▶ Directions:
Exactly reproduce the lines from the one holding "You are a GUI" through the end of the records, including both boundary lines but no pictures.
*** Input ***
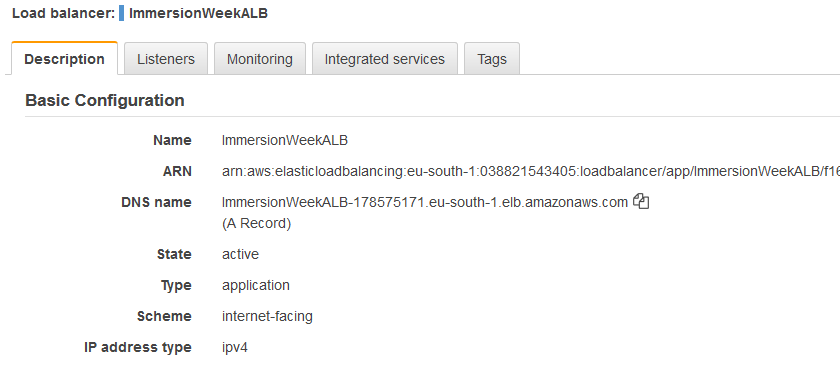Click the IP address type value ipv4
Image resolution: width=840 pixels, height=367 pixels.
(x=235, y=348)
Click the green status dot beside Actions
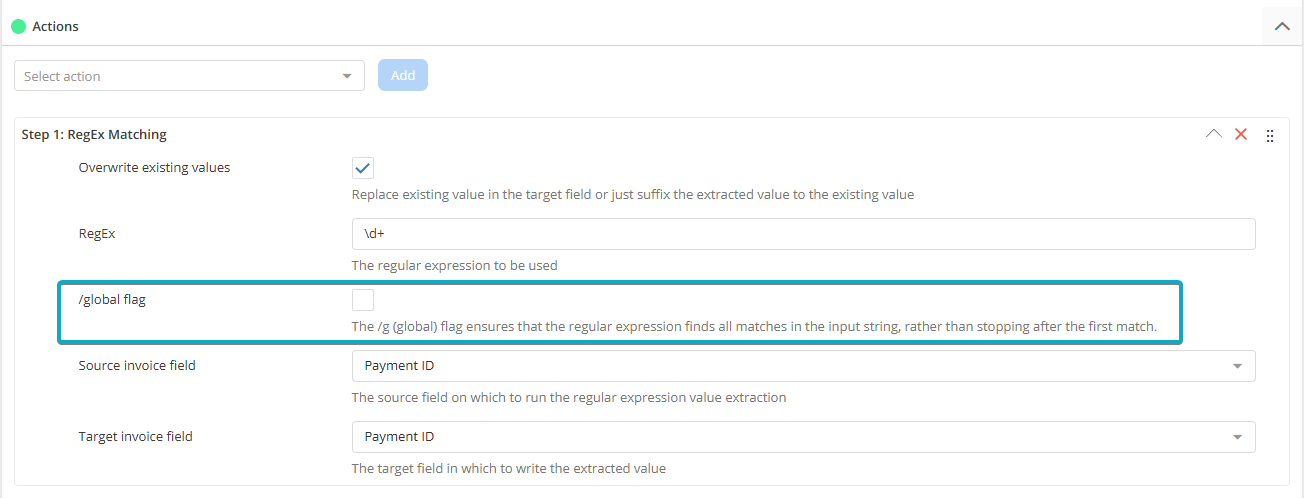The image size is (1304, 498). pos(18,27)
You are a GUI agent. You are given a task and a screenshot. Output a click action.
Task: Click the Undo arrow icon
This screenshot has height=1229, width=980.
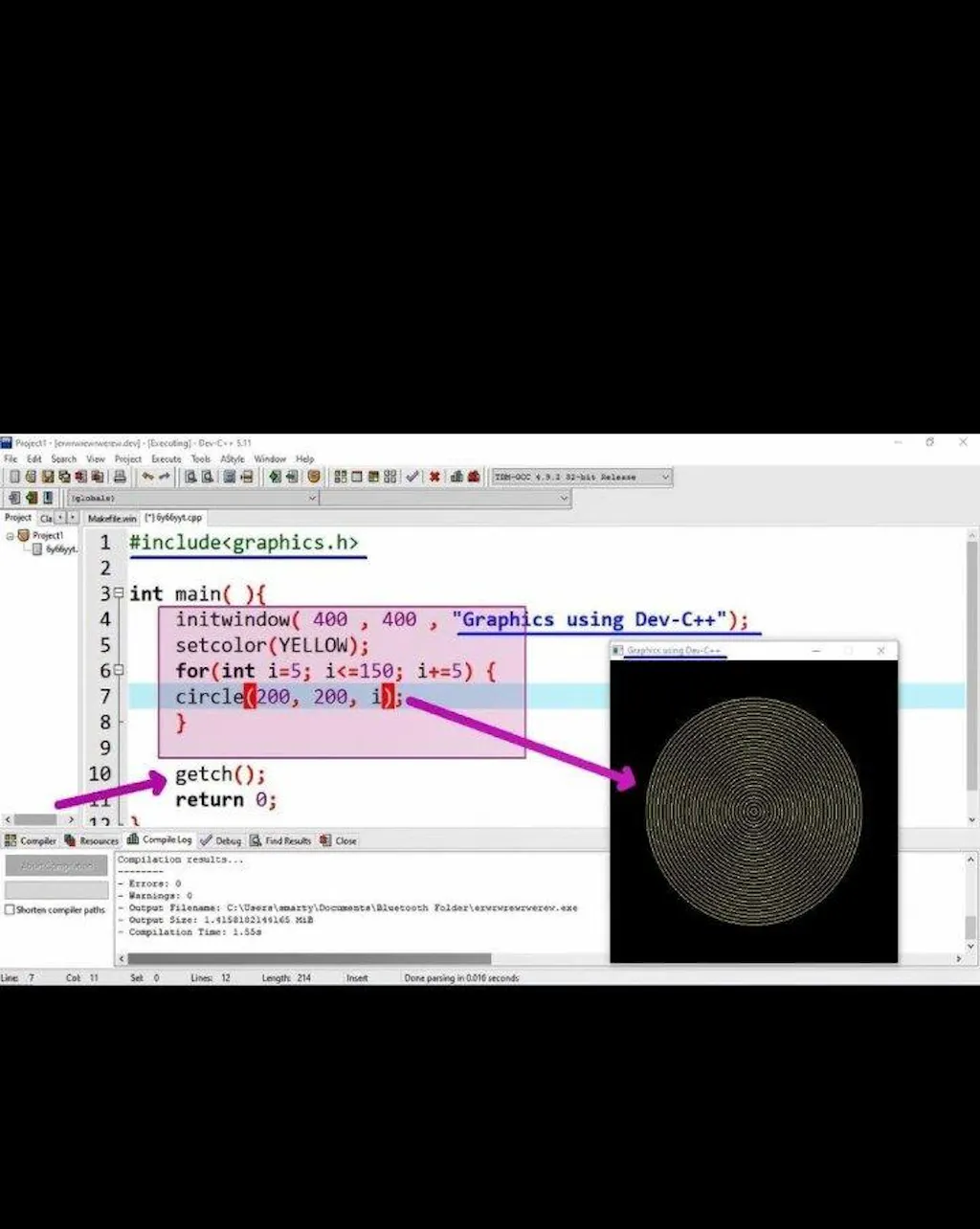pyautogui.click(x=147, y=477)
***
▶ Your response:
You are a GUI agent. You are given a task and a screenshot. Output a click action.
Task: Click the Undo arrow icon
This screenshot has height=1229, width=980.
pyautogui.click(x=147, y=477)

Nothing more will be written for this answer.